There was a new American Club nearby, with a pool (closed for the winter) and a terrace and snack bar. She went sometimes for cocktails with other pilots but said little. No one tried to draw her out as Ruth had. Had she always been so uncertain about how to talk to people? She couldn’t remember how she had been before Barclay, before Alaska.
She bought a motorbike and rode around the countryside when she had free time and enough gas coupons. She went to Henley and watched people rowing on the river. She rode past Eton College, where boys played rugby in the fields and loitered in tailcoats outside crenellated brick buildings. She rode past villages where you’d never know there was a war, past others that were little more than bomb craters, past the wreckage of a B-17 among a stand of beech trees. Mostly she rode past grass and trees, stone walls, sheep.
One afternoon, after flying circuits and bumps in a Harvard, she came into the flight office and there was Ruth, blue-uniformed and grinning. “Howdy, stranger,” she said.
Marian’s first response was joy, then terrified dismay, and Ruth, who had stepped forward for a hug, noticed the shift and faltered. Their hug was off-kilter, as stiff as an embrace between two mannequins.
“I was going to write and tell you I got my wings—and my togs,” Ruth said. She struck a fashion model pose in her uniform. “I got seconded to Ratcliffe for a bit.
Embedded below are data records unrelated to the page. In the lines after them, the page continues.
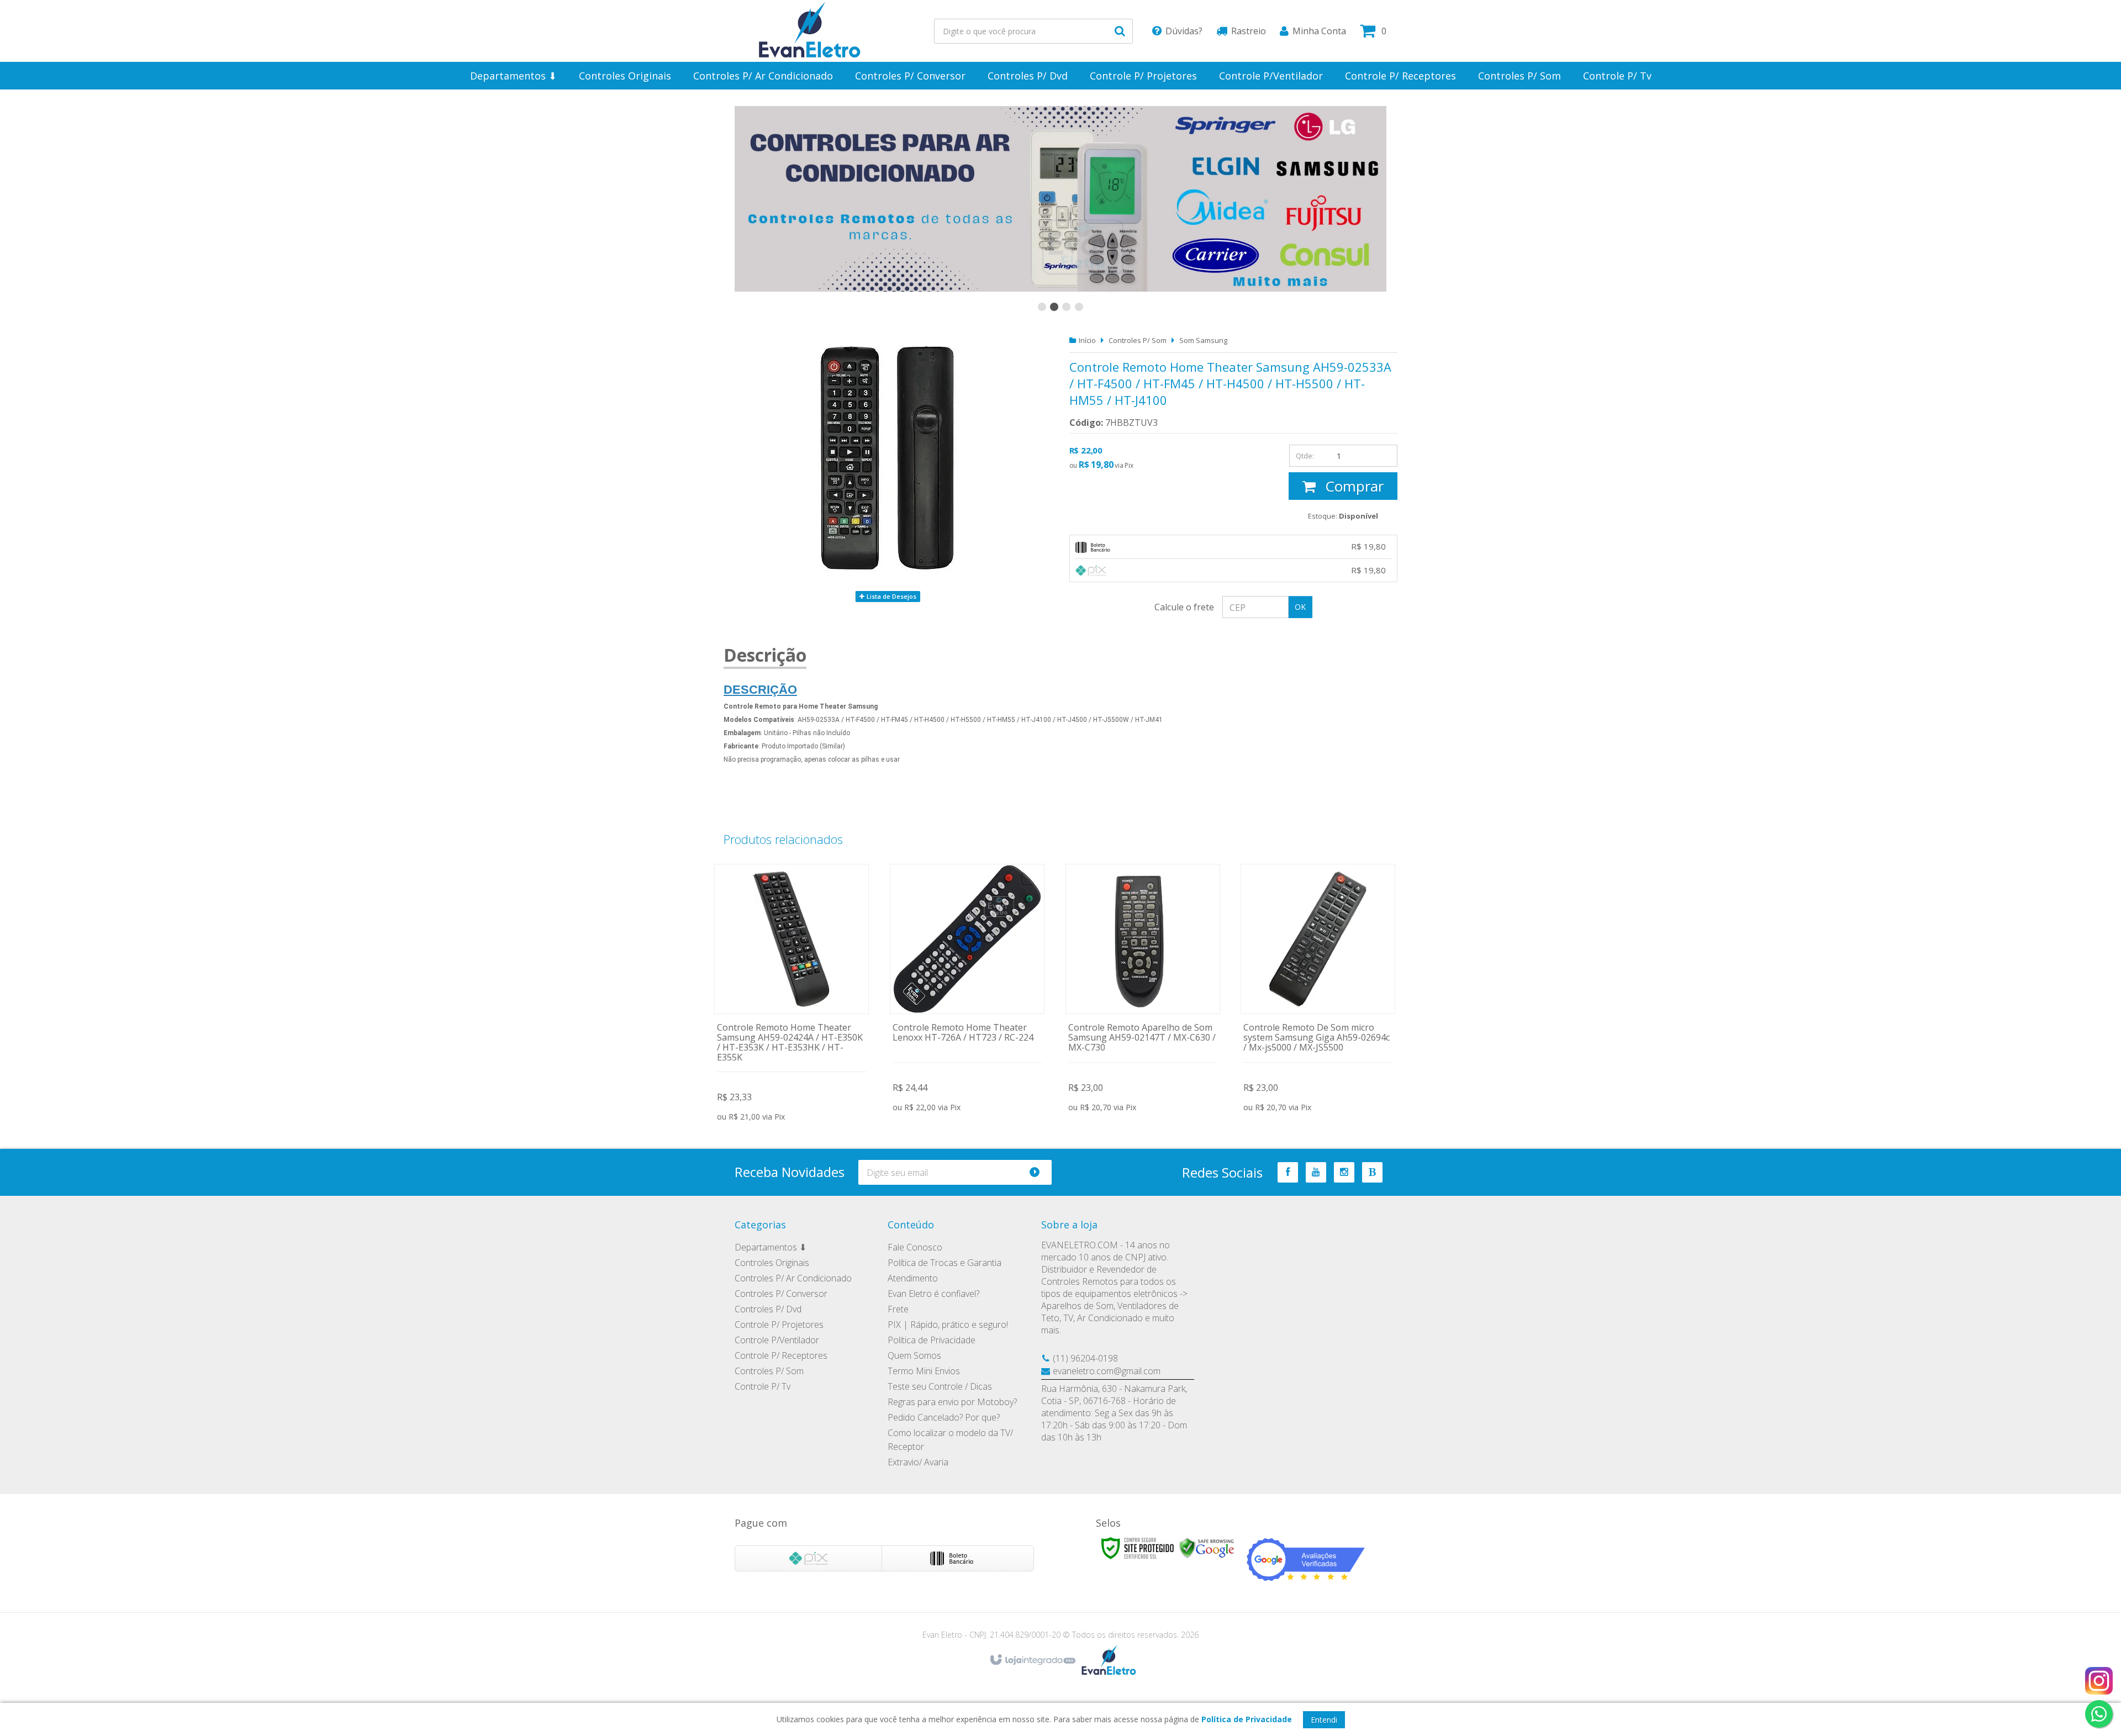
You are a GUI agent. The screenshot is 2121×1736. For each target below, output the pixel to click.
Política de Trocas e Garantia (944, 1263)
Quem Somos (914, 1355)
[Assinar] (1039, 1172)
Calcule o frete (1184, 607)
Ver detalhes (791, 990)
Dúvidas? (1183, 30)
Mostly I’m the taxi service.” She pointed out the window at a Fairchild 24. “That’s me. But then I got sent down here, and I thought I might run into you and save the postage.”
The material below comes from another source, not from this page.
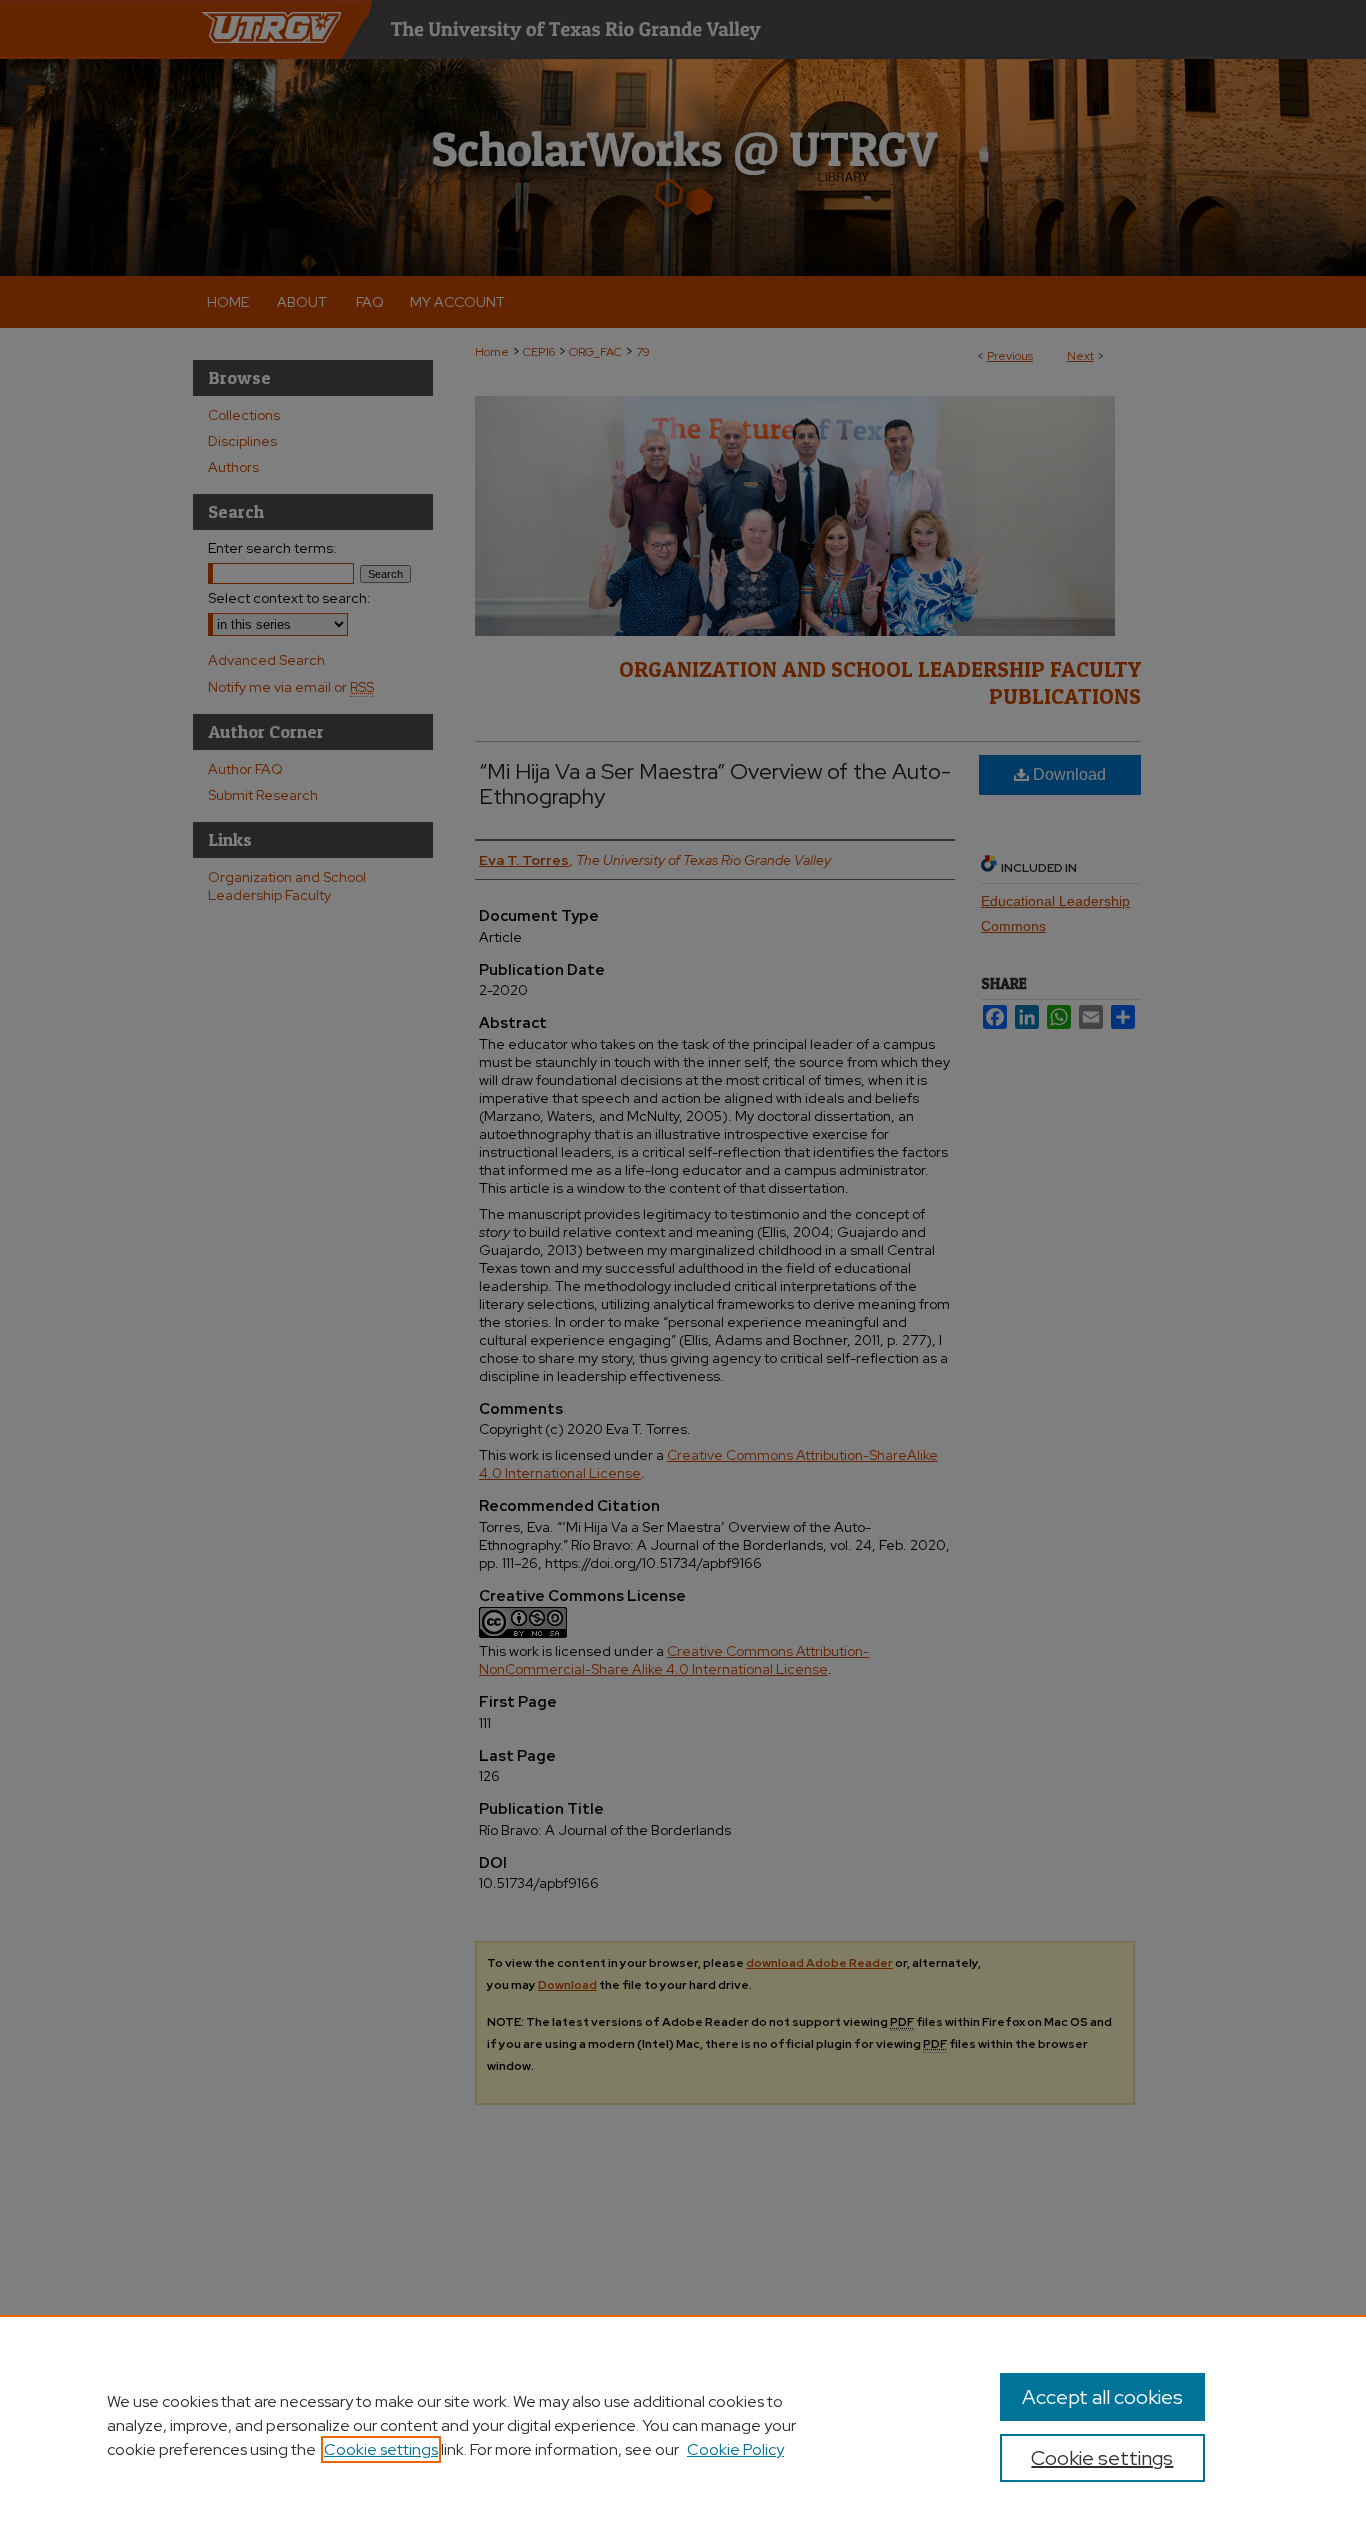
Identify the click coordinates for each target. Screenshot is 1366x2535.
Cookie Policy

“Congratulations.” Marian turned to study the big map of Britain on the wall, updated daily with locations of barrage balloons and no-fly zones.
“You went off to London and then not a peep,” Ruth said.
“It’s been busy.”
Ruth waited for more. When none came, she said, “You’ve probably missed me, though. Even though you haven’t written.”
Stricken, Marian looked from the map to her boots. Ruth stepped closer. “You’re acting so peculiar. Has something happened? Did I do something wrong?”
“Nothing. I’m not feeling right. That’s all.” Marian swung her parachute onto her shoulder. “I have to go.”
Ruth didn’t call after her, didn’t follow. Marian, riding her motorbike back to her hotel, saw the Fairchild take off and disappear.
* * *
—
Two weeks later, on a rare clear-skied day in mid-December, Marian got her first Spit. She’d delivered a Hurricane to Salisbury, and, without fanfare, the ops officer there pushed the new chit across the counter.
The plane was waiting, its long, perforated cowling angled up at the sky. It had been camouflaged for photo reconnaissance, and, except for its black prop and its roundels and tricolor, the whole of it was cornflower blue, as though the sky had stuck to it. It had no armor and no guns so it would be light and fast, able to reach its ceiling quickly, over forty thousand feet, and carry enough fuel to get to Germany and back.
The female members of the ATA were unanimous that the Spitfire, hero of the Battle of Britain and symbol of RAF pluckiness aloft, was in fact a woman’s plane. The cockpit was petite; a woman slid into it like a finger into a glove. The controls responded to the softest touch. Men, they all agreed, tried to muscle the thing too much, wanted to dominate it out of its most essential grace. One of the English girls had lost her pilot fiancé when he tried to take off in a Spit with an air traffic controller on his lap, larkily giving him a lift somewhere, and couldn’t pull the stick back far enough because the cockpit was too full of male bodies. Both had been killed.
Marian climbed into the cockpit, consulted the Ferry Notes, began her checks. She had flown plenty of Hurricanes, which she liked and weren’t so different from the Spit, but there was something newly thrilling about this plane, the close hug of its cockpit, how the controls seemed to press up eagerly under her hands and feet. The engine started with a harsh rattle, settled into a steady popping, a textured drone. Marian wasted no time taxiing since Spits were prone to overheating on the ground. She swung the nose from side to side, peering around to see where she was going. In no time at all the cockpit was warm enough to make her sweat. This was a plane meant to be in the air. On the runway she throttled up. The muddy field rushed alongside. A bounce over a rut, and the ground released her.
The Spit was needed in Colerne, in Wiltshire, not far. She dawdled on the way, turning a forbidden roll, a loop, carving and slicing the sky with the thin, elliptical wings, the earth swinging up and over. Under the Perspex dome, she was the hinge of it all, the swivel point. She went into a steep climb, leveled off. Ten thousand feet. Higher already than she was supposed to fly. There was a pressurization system, but the notes said to keep it off, as low-flying ferry pilots should have no call for it. She didn’t know how to turn it on anyway.